Daniel Łukasik (4) – Pobiegał, powalczył i tyle. Żeby zebrać pochwały, to trzeba jeszcze parę razy dobrze podać i uderzyć. A tego w jego grze zabrakło.
Stojan Vranjes (3) – Jak reszta zespołu poszukuje formy. I wychodzi na to, że jeśli ją znajdzie, to dopiero pod choinką. Dzisiaj zagrał tylko jedną połowę. Nie dał jakości i miał już żółtą kartkę na koncie, więc zmiana była słuszna. Propozycja z Legii Warszawa? Dajcie spokój…
Bruno Nazario (4) – Zrobił dwie, może trzy akcje. Niestety gasnął na długie minuty, jak kiedyś jego rodak Ricardinho. Być może nawet przyczyna jest ta sama: nieprzystosowanie do minusowych temperatur.
Antonio Colak (4) – Nie sprzedał swoich umiejętności. Chciał współpracować z zespołem, ale zespół nie chciał z nim.

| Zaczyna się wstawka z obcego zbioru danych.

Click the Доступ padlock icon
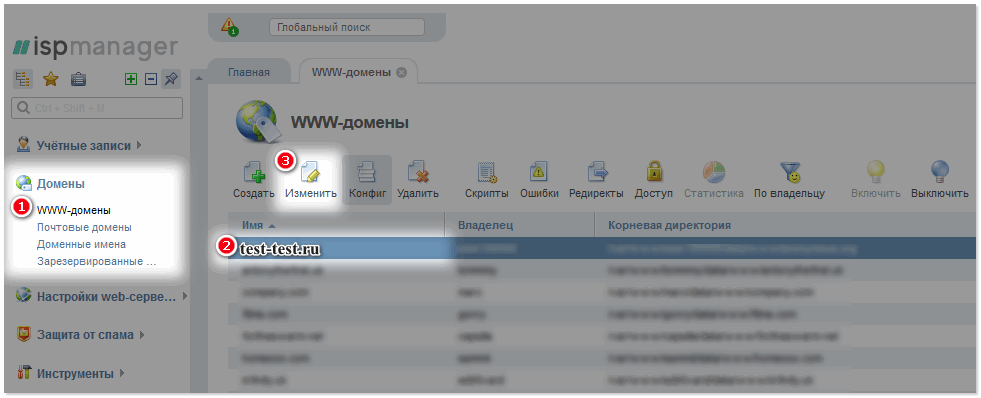The height and width of the screenshot is (398, 981). (x=654, y=171)
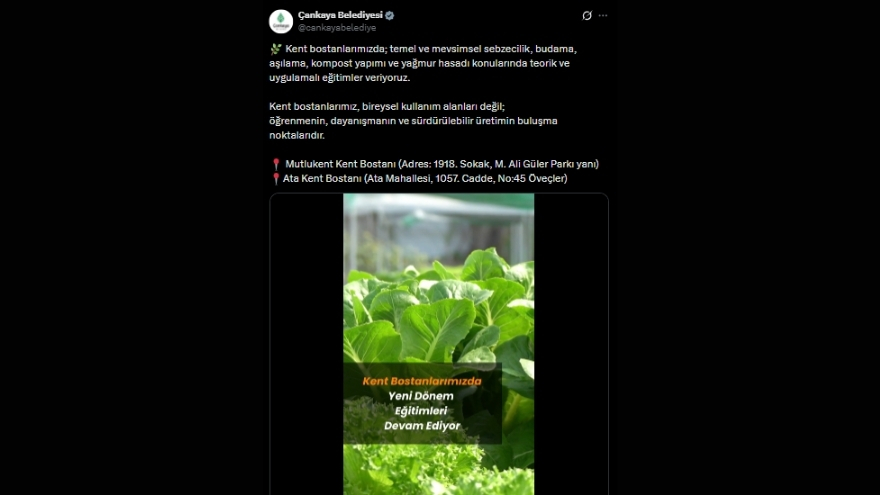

Na kolejnego gola poczeka więc jeszcze przynajmniej przez tydzień.
Weszli z ławki:
Piotr Wiśniewski (4) – Rozruszał trochę oba skrzydła, jednak nie na tyle, by cokolwiek wpadło do siatki.
Piotr Grzelczak (4) – Wszedł na pół godziny. Nie dał drużynie zbyt wiele.
Bartłomiej Pawlowski (5) – Niezła zmiana. Oddał trzy celne strzały. Niestety – każdy w bramkarza.